I think there are simply no "must have" features in PHP 5.
It's being treated more like a minor incremental release -- something
to be done when a NEW machine or application needs to be
built/written.
> I guess this should ring a lot of bells for those that expect to
> develop
> products targetted to PHP 5, because the numbers seem to show that PHP
> 5
> is a flop, despite PHP 5.0.0 was released more than 1 year ago.
I don't think that makes PHP 5 a "flop"
We had this same issue (and experience) when PHP3 -> PHP4 came around.
People held onto PHP3 a lot longer than the hard-core developers/users
expected.
There is so much FUD in upgrading, that crucial uses simply won't
upgrade until more time passes with no bugs/issues.
My webhost is building new boxes with PHP5 and leaving the old ones
alone with PHP4 -- So his new clients get PHP5, and old sites aren't
broken by any of the rare incompatibilities.
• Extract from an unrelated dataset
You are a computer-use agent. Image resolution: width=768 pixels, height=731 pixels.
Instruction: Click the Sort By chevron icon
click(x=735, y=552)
Some of my sites are on 5.
Some are on 4.
I can't tell a difference.
That's a "Good Thing" in that PHP5 *IS* that backwards compatible.
It's a "Bad Thing" in that I'm not gonna bug my host to upgrade or
move my sites to PHP5, since I can't even notice a difference.
'Course I got zero interest in PHP OOP, XML, and any of the new
features of PHP5 anyway, so I might be the exception.
But webhosts will move to 5 when their clients demand it, not the
other way around.
For sure, getting RedHat (et al) to move to PHP5 for default install
is the first big crucial step.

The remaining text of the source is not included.